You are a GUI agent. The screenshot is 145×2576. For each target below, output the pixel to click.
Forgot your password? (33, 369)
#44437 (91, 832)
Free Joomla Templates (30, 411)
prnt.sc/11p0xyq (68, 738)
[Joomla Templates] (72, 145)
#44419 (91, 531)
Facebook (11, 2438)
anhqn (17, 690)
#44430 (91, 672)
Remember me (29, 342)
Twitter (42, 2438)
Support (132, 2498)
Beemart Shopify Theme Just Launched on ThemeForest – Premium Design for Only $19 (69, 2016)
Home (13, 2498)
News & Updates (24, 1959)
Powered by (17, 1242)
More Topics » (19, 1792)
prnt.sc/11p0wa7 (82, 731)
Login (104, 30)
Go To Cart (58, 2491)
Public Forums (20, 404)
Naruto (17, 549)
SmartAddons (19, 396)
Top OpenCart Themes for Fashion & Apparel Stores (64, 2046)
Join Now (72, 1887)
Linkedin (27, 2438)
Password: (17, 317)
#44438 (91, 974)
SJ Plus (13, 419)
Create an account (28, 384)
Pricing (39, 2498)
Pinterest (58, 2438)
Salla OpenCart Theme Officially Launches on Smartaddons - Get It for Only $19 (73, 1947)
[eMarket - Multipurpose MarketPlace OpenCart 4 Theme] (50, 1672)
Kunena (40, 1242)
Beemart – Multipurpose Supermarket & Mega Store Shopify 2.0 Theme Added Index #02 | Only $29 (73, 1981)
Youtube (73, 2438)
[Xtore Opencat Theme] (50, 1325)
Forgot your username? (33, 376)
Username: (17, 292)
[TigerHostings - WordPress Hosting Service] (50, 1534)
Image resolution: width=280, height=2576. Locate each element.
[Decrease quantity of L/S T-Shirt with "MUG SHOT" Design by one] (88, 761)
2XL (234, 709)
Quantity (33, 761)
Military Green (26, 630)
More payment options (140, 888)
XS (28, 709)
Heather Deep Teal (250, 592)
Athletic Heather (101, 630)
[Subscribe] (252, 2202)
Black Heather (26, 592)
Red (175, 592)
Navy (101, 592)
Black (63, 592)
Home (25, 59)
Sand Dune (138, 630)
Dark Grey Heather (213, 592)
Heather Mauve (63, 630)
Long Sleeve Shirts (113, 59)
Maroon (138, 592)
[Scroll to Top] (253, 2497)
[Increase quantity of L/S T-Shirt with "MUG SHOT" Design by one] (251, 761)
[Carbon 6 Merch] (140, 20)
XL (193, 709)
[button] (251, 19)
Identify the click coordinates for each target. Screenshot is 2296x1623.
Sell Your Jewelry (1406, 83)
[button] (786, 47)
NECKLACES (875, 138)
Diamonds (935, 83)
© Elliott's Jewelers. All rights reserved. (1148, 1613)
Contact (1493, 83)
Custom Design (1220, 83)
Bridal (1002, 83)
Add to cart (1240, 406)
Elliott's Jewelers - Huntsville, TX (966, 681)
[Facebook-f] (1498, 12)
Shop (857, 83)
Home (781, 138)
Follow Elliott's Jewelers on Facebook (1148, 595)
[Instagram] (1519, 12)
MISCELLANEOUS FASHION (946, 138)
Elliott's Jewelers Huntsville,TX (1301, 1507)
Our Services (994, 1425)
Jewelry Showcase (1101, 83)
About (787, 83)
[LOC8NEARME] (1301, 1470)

■ **ASSIGNMENT**
Where the word "target" occurs in a line of the records, copy that line.

■ **ANSWER TO THE PROBLEM**
You are a GUI agent. The screenshot is 145×2576. For each target below, output the pixel to click.
Identify the click coordinates for each target. Screenshot is 2296x1623.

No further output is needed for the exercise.